• [WHAT IS NEEDED] Return every line from the one with "Task: Click the paragraph" through the one with "Task: Click the SpinMama logo", inclusive, exactly as it appears below.

• [STUDY MATERIAL]
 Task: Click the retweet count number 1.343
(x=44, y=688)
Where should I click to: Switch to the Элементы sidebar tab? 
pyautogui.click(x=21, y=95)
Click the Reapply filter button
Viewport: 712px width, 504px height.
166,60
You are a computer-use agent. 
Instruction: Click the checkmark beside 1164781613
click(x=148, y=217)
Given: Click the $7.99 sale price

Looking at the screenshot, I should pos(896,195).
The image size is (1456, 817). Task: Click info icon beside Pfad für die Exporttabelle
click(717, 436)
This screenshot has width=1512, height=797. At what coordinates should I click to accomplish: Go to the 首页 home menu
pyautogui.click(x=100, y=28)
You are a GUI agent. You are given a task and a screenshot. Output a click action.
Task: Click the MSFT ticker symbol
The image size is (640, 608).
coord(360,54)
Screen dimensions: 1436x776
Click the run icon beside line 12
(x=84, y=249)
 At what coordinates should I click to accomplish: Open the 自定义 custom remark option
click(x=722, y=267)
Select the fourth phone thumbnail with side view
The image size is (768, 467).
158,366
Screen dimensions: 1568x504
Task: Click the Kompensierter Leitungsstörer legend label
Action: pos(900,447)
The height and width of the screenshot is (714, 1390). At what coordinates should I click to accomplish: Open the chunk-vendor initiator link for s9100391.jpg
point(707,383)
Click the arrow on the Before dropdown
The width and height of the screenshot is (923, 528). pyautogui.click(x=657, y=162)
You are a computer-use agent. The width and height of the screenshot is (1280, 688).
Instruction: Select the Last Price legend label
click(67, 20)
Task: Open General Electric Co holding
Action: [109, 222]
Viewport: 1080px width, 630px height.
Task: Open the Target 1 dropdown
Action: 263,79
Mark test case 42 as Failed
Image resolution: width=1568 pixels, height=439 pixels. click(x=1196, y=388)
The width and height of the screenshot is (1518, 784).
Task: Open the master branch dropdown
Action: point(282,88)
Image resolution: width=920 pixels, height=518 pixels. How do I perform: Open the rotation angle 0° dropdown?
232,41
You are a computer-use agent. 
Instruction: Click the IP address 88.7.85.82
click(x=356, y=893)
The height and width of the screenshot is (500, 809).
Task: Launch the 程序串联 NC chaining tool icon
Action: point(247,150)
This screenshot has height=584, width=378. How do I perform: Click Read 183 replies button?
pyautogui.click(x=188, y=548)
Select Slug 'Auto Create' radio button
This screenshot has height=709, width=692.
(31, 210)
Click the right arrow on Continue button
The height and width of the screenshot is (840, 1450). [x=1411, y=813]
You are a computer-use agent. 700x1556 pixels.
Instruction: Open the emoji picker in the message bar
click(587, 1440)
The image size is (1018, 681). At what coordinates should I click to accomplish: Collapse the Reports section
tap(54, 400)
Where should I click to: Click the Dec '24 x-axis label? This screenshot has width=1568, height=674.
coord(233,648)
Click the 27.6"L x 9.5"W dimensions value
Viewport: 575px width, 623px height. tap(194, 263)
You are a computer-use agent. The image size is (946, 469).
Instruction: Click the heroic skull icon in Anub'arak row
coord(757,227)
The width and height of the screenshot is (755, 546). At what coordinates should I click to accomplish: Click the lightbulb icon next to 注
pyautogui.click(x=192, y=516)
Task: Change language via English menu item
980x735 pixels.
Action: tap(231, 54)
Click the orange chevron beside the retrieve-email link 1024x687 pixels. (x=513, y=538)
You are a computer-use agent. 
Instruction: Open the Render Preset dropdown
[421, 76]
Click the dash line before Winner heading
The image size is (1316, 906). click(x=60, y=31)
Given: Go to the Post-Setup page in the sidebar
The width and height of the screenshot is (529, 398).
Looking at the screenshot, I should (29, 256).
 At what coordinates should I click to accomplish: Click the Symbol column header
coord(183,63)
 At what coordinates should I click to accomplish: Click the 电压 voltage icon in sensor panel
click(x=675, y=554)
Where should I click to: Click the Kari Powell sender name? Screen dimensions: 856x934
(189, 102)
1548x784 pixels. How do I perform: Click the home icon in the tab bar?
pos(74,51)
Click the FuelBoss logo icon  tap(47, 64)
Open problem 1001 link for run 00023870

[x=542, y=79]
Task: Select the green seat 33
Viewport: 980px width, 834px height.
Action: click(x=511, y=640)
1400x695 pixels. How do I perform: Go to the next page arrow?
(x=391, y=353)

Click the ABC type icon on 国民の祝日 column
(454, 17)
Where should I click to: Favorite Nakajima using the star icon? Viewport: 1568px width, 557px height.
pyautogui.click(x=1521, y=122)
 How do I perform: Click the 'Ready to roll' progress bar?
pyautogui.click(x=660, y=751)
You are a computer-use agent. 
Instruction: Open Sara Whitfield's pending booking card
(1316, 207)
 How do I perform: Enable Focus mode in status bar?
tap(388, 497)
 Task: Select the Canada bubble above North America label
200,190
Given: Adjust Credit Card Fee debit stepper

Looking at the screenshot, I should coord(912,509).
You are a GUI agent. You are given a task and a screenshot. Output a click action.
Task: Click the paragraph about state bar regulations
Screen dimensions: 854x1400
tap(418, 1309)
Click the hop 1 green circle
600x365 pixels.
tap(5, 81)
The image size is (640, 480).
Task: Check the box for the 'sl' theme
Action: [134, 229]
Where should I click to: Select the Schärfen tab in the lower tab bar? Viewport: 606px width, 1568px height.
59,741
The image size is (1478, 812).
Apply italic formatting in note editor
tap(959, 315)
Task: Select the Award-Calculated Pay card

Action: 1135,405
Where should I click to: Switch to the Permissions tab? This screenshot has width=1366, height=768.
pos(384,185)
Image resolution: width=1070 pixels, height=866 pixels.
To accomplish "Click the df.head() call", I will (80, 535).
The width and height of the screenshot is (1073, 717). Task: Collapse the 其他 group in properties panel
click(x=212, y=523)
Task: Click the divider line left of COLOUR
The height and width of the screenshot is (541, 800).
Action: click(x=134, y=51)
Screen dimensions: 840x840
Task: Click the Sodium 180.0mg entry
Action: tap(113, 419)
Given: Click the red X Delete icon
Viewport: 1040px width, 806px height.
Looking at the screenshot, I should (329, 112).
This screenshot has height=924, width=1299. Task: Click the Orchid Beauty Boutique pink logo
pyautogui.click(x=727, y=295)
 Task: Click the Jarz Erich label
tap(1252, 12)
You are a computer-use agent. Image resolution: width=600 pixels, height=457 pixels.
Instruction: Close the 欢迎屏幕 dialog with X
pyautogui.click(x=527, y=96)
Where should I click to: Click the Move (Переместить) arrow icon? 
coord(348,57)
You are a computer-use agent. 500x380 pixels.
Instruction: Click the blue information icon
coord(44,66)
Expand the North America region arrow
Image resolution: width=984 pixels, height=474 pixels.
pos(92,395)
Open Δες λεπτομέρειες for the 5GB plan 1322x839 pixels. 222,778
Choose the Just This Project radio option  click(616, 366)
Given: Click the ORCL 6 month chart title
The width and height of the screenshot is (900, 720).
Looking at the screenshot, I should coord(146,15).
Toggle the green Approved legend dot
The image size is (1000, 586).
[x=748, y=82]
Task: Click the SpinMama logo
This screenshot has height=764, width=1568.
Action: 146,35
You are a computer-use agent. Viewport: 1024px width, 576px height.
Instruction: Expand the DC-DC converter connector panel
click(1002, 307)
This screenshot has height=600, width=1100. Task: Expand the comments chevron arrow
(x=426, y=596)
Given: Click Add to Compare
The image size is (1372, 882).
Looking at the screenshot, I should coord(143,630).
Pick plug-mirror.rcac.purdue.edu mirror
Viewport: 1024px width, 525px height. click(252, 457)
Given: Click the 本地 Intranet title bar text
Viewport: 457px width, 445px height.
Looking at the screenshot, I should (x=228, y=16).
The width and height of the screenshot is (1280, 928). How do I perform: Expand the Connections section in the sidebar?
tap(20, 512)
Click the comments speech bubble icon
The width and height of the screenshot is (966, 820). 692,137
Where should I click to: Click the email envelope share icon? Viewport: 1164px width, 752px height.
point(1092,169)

• [TASK RESPONSE]
Task: Click the paragraph about state bar regulations
Screen dimensions: 854x1400
tap(418, 1309)
Click the hop 1 green circle
600x365 pixels.
tap(5, 81)
The image size is (640, 480).
Task: Check the box for the 'sl' theme
Action: [134, 229]
Where should I click to: Select the Schärfen tab in the lower tab bar? Viewport: 606px width, 1568px height.
59,741
The image size is (1478, 812).
Apply italic formatting in note editor
tap(959, 315)
Task: Select the Award-Calculated Pay card

Action: 1135,405
Where should I click to: Switch to the Permissions tab? This screenshot has width=1366, height=768.
pos(384,185)
Image resolution: width=1070 pixels, height=866 pixels.
To accomplish "Click the df.head() call", I will (80, 535).
The width and height of the screenshot is (1073, 717). Task: Collapse the 其他 group in properties panel
click(x=212, y=523)
Task: Click the divider line left of COLOUR
The height and width of the screenshot is (541, 800).
Action: click(x=134, y=51)
Screen dimensions: 840x840
Task: Click the Sodium 180.0mg entry
Action: tap(113, 419)
Given: Click the red X Delete icon
Viewport: 1040px width, 806px height.
Looking at the screenshot, I should (329, 112).
This screenshot has height=924, width=1299. Task: Click the Orchid Beauty Boutique pink logo
pyautogui.click(x=727, y=295)
 Task: Click the Jarz Erich label
tap(1252, 12)
You are a computer-use agent. Image resolution: width=600 pixels, height=457 pixels.
Instruction: Close the 欢迎屏幕 dialog with X
pyautogui.click(x=527, y=96)
Where should I click to: Click the Move (Переместить) arrow icon? 
coord(348,57)
You are a computer-use agent. 500x380 pixels.
Instruction: Click the blue information icon
coord(44,66)
Expand the North America region arrow
Image resolution: width=984 pixels, height=474 pixels.
pos(92,395)
Open Δες λεπτομέρειες for the 5GB plan 1322x839 pixels. 222,778
Choose the Just This Project radio option  click(616, 366)
Given: Click the ORCL 6 month chart title
The width and height of the screenshot is (900, 720).
Looking at the screenshot, I should coord(146,15).
Toggle the green Approved legend dot
The image size is (1000, 586).
[x=748, y=82]
Task: Click the SpinMama logo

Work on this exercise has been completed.